Background: Cytomegalovirus (CMV) pneumonitis may be severe, even lethal, following congenital infection or in premature infants with perinatal infection.
Objective: To review the epidemiological, pathogenetic, clinical and therapeutic features of prenatal and perinatal CMV lung diseases.
Methods: Evaluation of all published papers listed on PubMed describing CMV pneumonitis in infants.
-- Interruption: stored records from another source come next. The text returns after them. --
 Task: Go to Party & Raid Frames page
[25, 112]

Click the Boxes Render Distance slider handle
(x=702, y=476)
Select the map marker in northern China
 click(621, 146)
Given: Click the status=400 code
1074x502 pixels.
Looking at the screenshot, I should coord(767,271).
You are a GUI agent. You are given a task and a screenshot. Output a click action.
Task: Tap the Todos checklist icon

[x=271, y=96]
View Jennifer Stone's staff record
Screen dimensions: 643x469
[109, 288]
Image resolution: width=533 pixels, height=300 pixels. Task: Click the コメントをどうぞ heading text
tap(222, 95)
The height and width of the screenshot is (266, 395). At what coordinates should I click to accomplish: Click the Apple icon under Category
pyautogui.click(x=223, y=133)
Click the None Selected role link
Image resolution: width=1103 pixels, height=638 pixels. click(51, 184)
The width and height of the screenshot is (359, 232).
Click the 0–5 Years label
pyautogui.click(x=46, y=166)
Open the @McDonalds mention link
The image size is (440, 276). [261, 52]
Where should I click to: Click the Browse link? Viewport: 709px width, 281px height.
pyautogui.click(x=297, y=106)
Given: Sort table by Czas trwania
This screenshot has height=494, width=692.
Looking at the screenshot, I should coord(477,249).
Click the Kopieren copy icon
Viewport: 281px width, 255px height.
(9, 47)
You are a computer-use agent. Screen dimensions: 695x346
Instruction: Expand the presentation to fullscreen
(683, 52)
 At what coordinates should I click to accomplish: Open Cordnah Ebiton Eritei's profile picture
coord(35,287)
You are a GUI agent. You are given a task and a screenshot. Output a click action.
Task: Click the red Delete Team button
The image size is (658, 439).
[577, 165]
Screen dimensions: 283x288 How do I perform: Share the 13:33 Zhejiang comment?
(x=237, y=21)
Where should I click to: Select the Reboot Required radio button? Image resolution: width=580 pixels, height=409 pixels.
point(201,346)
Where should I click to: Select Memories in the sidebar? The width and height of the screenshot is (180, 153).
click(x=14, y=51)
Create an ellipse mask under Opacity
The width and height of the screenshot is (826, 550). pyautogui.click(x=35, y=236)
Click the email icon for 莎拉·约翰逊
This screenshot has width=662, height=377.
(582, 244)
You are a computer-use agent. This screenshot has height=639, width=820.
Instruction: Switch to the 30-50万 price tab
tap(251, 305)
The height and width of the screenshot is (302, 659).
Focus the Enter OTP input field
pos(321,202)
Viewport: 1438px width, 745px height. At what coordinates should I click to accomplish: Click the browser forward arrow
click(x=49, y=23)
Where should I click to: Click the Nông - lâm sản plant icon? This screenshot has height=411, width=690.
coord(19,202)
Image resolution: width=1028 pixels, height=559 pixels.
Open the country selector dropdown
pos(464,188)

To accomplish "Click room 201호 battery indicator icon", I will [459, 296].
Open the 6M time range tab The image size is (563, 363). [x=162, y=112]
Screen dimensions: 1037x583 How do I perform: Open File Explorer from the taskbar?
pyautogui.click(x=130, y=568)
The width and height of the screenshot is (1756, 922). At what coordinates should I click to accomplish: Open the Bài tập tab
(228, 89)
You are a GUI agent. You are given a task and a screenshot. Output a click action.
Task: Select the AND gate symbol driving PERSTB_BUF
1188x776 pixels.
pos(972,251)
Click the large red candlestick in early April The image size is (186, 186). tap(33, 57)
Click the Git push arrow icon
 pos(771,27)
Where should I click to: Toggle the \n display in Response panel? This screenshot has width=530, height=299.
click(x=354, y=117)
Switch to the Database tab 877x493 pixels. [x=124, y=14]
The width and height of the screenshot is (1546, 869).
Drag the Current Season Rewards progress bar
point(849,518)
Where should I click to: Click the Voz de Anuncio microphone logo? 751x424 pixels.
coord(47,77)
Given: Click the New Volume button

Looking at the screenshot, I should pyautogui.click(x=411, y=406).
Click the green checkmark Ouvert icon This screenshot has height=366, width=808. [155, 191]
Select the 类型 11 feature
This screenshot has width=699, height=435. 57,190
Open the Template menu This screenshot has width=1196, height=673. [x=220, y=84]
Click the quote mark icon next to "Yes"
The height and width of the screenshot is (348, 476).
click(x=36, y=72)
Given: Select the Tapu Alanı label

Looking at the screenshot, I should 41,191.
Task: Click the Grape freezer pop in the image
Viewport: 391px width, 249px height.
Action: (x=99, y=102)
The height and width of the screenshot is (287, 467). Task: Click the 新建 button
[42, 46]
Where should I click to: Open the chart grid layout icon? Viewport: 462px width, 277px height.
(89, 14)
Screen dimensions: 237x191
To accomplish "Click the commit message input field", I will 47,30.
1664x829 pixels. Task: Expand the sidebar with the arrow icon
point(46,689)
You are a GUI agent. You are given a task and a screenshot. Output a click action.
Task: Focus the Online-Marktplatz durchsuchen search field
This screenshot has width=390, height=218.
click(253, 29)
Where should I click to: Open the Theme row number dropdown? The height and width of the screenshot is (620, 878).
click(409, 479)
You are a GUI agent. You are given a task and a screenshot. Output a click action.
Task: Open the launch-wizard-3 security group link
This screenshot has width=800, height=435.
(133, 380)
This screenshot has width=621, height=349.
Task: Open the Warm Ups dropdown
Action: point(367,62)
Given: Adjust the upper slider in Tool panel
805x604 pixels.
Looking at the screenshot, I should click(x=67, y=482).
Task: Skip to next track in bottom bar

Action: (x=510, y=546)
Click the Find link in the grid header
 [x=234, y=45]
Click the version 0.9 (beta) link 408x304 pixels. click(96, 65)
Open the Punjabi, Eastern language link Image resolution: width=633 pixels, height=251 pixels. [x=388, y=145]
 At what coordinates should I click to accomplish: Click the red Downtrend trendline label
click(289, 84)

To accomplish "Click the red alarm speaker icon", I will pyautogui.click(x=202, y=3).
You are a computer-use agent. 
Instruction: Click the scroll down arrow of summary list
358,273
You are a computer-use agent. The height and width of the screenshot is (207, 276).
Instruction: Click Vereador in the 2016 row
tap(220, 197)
Results: CMV is frequent and severe in immunosuppressed infants but infrequent in full-term neonates and occurs more frequently after perinatal than after congenital infection, particularly in premature infants. In premature infants, CMV infection is often protracted and causes a diffuse interstitial pneumonitis leading to fibrosis and bronchopulmonary dysplasia (BPD). Congenital CMV infection should also be considered in newborns with severe acute respiratory distress syndrome and refractory respiratory failure with progression to early chronic lung disease. The association between breast milk-transmitted CMV and development of cystic lung disease and Wilson-Mikity syndrome has also been reported. Data on the efficacy of antiviral therapy for infants with respiratory CMV diseases are lacking and only anecdotal case reports are available.
Conclusions: Persistent CMV infection appears to cause a diffuse necrotizing pneumonitis with fibrosis leading to BPD, in both immunocompromised or preterm infants and, less frequently in immunocompetent infants. The role of antiviral therapy remains to be elucidated.